2. In the reaction route of the invention, the reaction activity and the reaction specificity of each step are high, for example, the amidation reaction of 2-halogeno-5-cyanobenzoate and 3-chloro-4- (3-fluorobenzyloxy) aniline has the advantages of specific selectivity, environment-friendly operation and high reaction controllability. And the substitution and condensation reaction of formamidine salt is benefited by the activation of para-cyano, so that the substitution reaction is easy to carry out, and the 6-cyano-4- [ 3-chloro-4- (3-fluorobenzyloxy) phenyl ] aminoquinazoline is further obtained by dehydration condensation, and the product stability is high. The Grignard reaction substrate is stable, the reaction of only cyano group and Grignard reagent exists, and furyl or 5-formyl furyl functional group can be introduced at the 6-position according to the used Grignard reagent. The lapatinib or ceratinib is prepared by utilizing the high electron cloud density Mannich reaction of the adjacent position of furan epoxy atoms, and the reaction activity and the reaction specificity are high.

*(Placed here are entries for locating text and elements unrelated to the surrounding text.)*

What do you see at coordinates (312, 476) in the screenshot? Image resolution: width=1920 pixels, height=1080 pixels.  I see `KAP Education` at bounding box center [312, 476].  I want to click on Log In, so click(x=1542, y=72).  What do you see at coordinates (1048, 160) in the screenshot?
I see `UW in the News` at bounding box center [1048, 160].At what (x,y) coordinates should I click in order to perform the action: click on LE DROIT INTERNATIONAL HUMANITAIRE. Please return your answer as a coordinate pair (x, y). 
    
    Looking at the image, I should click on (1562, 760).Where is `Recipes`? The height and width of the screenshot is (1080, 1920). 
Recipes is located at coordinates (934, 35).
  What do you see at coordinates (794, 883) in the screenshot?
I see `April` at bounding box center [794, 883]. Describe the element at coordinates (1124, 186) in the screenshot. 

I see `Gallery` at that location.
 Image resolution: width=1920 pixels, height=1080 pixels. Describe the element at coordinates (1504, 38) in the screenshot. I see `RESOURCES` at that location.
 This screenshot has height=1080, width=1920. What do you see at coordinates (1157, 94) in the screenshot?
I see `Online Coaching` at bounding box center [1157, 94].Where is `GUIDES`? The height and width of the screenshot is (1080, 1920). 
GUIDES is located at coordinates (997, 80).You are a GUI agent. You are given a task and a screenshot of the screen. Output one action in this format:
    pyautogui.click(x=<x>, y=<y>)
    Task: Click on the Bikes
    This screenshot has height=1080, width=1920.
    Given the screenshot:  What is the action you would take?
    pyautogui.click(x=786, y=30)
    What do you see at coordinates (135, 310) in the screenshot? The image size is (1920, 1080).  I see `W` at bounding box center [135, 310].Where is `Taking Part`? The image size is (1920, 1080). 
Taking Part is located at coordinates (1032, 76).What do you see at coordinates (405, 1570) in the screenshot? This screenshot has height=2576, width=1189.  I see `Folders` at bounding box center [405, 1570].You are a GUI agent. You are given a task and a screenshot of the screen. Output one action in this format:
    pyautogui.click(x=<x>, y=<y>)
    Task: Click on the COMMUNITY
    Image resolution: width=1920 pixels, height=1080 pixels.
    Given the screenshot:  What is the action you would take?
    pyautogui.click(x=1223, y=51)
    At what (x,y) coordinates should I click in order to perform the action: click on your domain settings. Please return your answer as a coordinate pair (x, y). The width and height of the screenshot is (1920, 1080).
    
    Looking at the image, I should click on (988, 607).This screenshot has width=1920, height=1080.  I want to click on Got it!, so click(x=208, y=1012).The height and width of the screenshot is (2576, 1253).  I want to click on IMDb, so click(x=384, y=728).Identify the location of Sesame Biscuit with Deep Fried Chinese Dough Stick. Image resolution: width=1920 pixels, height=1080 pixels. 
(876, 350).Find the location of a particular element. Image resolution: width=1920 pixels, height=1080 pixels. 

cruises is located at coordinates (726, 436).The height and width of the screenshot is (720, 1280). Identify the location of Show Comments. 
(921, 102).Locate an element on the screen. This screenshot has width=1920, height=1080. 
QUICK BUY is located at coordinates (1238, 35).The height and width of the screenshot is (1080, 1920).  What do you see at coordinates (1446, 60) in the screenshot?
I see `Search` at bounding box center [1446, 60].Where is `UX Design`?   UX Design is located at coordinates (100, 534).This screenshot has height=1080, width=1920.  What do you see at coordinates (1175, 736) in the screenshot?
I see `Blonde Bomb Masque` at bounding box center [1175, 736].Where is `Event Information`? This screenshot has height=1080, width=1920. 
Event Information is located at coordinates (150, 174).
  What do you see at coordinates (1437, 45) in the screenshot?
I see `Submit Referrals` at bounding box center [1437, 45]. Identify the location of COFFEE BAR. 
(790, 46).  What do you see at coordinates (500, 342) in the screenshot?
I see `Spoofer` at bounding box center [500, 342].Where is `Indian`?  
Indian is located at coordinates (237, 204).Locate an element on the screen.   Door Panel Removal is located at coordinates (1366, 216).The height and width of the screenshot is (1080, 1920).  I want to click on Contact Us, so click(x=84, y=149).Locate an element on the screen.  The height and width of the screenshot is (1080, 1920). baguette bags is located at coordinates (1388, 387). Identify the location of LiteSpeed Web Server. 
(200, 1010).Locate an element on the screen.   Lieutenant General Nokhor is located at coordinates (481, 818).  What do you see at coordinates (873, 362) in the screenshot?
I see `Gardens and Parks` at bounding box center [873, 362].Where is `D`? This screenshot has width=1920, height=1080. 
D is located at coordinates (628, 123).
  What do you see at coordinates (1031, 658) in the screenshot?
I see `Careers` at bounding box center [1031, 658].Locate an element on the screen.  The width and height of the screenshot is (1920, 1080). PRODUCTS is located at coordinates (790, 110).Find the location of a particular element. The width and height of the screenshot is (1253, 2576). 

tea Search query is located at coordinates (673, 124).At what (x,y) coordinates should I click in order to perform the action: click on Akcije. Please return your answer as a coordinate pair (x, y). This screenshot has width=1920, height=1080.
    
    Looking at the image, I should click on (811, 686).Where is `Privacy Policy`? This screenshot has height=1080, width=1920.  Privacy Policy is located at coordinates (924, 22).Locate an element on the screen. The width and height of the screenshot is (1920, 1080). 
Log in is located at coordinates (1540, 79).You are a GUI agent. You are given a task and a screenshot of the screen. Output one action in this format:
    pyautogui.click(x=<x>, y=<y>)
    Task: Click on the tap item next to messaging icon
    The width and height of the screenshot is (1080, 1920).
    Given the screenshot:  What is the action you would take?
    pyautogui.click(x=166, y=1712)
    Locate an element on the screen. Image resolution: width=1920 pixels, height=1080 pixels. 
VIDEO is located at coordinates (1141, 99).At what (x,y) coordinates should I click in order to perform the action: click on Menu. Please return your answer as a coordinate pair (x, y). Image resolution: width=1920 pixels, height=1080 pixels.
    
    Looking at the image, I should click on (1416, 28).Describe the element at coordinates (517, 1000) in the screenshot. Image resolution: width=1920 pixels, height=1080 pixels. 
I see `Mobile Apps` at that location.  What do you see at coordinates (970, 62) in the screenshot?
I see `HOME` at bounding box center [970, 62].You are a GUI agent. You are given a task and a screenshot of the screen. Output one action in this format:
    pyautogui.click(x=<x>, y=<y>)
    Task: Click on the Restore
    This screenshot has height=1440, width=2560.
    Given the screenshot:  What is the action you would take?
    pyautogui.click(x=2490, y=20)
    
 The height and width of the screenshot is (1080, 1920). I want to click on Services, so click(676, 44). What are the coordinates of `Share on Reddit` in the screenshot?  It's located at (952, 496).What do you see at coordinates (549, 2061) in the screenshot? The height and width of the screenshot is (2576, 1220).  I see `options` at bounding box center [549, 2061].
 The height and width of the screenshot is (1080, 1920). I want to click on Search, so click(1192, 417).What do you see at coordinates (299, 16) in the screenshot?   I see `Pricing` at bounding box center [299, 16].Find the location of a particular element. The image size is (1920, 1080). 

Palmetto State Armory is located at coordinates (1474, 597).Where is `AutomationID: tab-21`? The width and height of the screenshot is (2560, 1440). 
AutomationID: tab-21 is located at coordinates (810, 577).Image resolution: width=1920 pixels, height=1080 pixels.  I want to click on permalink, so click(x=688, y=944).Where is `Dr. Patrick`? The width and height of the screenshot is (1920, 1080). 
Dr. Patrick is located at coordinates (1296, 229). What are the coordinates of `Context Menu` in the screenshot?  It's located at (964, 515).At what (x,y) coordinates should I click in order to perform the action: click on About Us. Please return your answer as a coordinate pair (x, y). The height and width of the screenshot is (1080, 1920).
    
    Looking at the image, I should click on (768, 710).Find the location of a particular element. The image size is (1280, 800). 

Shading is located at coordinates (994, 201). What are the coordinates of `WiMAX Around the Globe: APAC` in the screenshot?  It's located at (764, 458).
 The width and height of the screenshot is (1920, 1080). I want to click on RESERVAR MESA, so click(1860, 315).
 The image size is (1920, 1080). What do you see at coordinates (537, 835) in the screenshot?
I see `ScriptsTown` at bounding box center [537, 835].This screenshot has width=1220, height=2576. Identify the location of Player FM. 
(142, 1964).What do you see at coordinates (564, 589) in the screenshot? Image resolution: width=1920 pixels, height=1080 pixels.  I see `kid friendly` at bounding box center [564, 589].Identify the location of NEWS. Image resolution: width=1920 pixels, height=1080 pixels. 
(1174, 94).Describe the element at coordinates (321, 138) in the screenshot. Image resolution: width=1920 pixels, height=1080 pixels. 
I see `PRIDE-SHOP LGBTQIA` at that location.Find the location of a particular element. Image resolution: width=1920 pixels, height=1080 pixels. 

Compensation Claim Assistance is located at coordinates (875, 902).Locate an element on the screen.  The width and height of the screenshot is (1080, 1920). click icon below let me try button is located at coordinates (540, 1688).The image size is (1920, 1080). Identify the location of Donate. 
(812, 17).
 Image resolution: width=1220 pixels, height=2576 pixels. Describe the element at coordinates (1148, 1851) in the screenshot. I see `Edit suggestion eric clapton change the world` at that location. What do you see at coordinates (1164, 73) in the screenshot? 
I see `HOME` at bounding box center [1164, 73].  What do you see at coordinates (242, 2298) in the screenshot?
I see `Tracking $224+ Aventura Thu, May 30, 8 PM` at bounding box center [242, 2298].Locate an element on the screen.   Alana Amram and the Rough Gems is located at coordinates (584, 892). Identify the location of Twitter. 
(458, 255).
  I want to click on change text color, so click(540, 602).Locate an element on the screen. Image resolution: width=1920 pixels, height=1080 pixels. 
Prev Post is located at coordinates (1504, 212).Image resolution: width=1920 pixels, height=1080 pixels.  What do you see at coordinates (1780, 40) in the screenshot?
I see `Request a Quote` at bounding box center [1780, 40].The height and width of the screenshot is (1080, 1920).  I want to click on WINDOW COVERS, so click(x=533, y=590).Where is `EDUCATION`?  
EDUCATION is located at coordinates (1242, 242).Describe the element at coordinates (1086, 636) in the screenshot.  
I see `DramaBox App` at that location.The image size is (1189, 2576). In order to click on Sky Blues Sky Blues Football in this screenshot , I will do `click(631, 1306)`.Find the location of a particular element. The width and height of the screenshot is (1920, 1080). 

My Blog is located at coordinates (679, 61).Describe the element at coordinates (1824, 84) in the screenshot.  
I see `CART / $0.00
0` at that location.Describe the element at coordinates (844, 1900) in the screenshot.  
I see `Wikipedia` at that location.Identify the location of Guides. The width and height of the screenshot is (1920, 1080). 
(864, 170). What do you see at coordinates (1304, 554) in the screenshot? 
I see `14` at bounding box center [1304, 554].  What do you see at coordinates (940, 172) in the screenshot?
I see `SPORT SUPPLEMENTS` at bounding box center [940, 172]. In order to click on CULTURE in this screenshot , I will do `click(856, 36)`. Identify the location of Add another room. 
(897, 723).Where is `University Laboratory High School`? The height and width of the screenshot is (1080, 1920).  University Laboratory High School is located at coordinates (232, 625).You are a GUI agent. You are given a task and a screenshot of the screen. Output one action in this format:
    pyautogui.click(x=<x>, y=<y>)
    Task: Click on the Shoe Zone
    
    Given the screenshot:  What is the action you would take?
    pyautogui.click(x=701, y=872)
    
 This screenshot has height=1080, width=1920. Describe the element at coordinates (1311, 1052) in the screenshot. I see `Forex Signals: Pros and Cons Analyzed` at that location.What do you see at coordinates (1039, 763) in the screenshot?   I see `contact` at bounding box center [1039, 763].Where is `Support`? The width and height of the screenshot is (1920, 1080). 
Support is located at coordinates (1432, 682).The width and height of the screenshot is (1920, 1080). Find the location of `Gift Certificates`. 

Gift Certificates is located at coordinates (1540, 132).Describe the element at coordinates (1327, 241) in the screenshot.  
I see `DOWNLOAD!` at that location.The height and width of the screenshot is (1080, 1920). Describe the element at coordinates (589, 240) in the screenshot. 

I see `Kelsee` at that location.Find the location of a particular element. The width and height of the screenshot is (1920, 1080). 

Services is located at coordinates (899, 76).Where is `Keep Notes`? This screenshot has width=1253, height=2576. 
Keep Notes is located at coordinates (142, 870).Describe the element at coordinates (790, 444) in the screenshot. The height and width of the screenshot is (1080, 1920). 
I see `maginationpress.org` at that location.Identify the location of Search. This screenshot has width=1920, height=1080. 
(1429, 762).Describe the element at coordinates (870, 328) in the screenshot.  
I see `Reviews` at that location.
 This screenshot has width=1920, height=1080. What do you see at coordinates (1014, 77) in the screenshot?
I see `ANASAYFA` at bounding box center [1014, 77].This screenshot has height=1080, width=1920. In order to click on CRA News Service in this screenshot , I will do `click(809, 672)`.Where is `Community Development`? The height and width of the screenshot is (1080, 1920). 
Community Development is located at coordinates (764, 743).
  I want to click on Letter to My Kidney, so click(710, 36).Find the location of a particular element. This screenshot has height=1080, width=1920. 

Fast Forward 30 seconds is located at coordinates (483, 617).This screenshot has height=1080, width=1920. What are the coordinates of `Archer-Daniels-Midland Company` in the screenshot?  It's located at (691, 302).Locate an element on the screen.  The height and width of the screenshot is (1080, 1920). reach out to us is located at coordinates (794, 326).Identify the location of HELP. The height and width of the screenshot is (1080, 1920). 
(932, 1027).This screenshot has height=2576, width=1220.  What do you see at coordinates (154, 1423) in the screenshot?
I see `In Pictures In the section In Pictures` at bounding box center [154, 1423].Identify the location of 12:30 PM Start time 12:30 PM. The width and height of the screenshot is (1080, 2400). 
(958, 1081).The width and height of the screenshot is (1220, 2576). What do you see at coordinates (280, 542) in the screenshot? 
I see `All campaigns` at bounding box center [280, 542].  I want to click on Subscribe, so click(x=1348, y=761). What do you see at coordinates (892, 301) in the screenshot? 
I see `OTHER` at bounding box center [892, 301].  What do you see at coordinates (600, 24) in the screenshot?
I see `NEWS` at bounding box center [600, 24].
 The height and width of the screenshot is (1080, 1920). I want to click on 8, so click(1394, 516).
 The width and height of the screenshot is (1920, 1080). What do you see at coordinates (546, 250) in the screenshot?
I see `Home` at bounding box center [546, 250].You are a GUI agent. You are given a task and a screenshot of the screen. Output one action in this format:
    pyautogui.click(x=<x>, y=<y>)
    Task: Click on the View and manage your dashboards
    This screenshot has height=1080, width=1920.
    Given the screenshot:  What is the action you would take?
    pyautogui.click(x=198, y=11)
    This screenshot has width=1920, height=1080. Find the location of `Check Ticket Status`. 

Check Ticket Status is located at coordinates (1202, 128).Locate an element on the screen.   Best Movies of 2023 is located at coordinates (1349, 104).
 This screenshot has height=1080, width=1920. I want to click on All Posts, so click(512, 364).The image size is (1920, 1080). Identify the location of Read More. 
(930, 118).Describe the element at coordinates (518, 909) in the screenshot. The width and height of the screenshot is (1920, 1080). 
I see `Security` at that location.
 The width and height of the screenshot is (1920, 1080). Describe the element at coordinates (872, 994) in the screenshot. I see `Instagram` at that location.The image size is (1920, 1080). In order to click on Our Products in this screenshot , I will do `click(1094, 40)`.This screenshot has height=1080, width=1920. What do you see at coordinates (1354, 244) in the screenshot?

3. The raw materials used in the invention are cheap and easily available, and the obtained intermediate has high stability, high safety and operability, high product purity and low cost, and is beneficial to industrialization.

Detailed Description

The present invention is described in detail below with reference to examples, but the present invention is not limited thereto.